• Instruction:
Check each statement against the llbitmap text below. Answer yes or no, and quote the deciding words: 1. A 4k page usually holds 8 sectors. 2. Pages are read again after the bitmap is created. 3. Xiao suggests blocks_per_page as a name.

• Text extract:

⁂

I c, thanks for the explanation.
>
> bits_per_page bit is used to track dirty sectors in the memory page.
>
> For example, usually 4k page will contain 8 sectors, each sector is 512
> bytes, if one llbitmap bit is dirty, then the related bits_per_page bit
> will be set as well, and later will write the sector to disk.
Maybe consider another name of bits_per_page? bits_per_page can easily
let people to think the bitmat bits in one page. Through the graph
below, maybe blocks_per_page?
Regards
Xiao
>
> Thanks,
> kuai
>
>>
>> Best Regards
>>
>> Xiao
>>
>> 在 2025/5/24 下午2:13, Yu Kuai 写道:
>>> From: Yu Kuai <yukuai3@huawei.com>
>>>
>>> READ
>>>
>>> While creating bitmap, all pages will be allocated and read for
>>> llbitmap,
>>> there won't be read afterwards
>>>
>>> WRITE
>>>
>>> WRITE IO is divided into logical_block_size of the page, the dirty
>>> state
>>> of each block is tracked independently, for example:
>>>
>>> each page is 4k, contain 8 blocks; each block is 512 bytes contain
>>> 512 bit;
>>>
>>> | page0 | page1 | ... | page 31 |
>>> | |
>>> | \-----------------------\
>>> | |
>>> | block0 | block1 | ... | block 8|
>>> | |
>>> | \-----------------\
>>> | |
>>> | bit0 | bit1 | ... | bit511 |
>>>
>>> From IO path, if one bit is changed to Dirty or NeedSync, the
>>> corresponding
>>> subpage will be marked dirty, such block must write first before the
>>> IO is
>>> issued. This behaviour will affect IO performance, to reduce the
>>> impact, if
>>> multiple bits are changed in the same block in a short time, all
>>> bits in
>>> this block will be changed to Dirty/NeedSync, so that there won't be
>>> any
>>> overhead until daemon clears dirty bits.
>>>
>>> Also add data structure definition and comments.
>>>
>>> Signed-off-by: Yu Kuai <yukuai3@huawei.com>
>>> ---
>>> drivers/md/md-llbitmap.c | 571
>>> +++++++++++++++++++++++++++++++++++++++
>>> 1 file changed, 571 insertions(+)

⁂

• Dataset content:
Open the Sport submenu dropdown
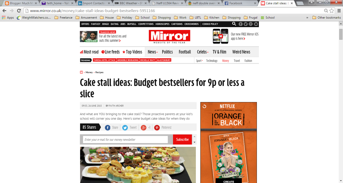343x183 pixels. (x=199, y=61)
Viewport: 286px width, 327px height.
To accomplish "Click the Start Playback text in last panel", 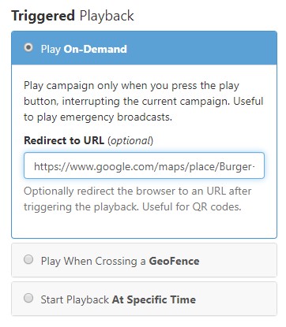I will coord(75,299).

⁂

• Response to the exercise:
1. Yes: "usually 4k page will contain 8 sectors"
2. No: "there won't be read afterwards"
3. Yes: "maybe blocks_per_page?"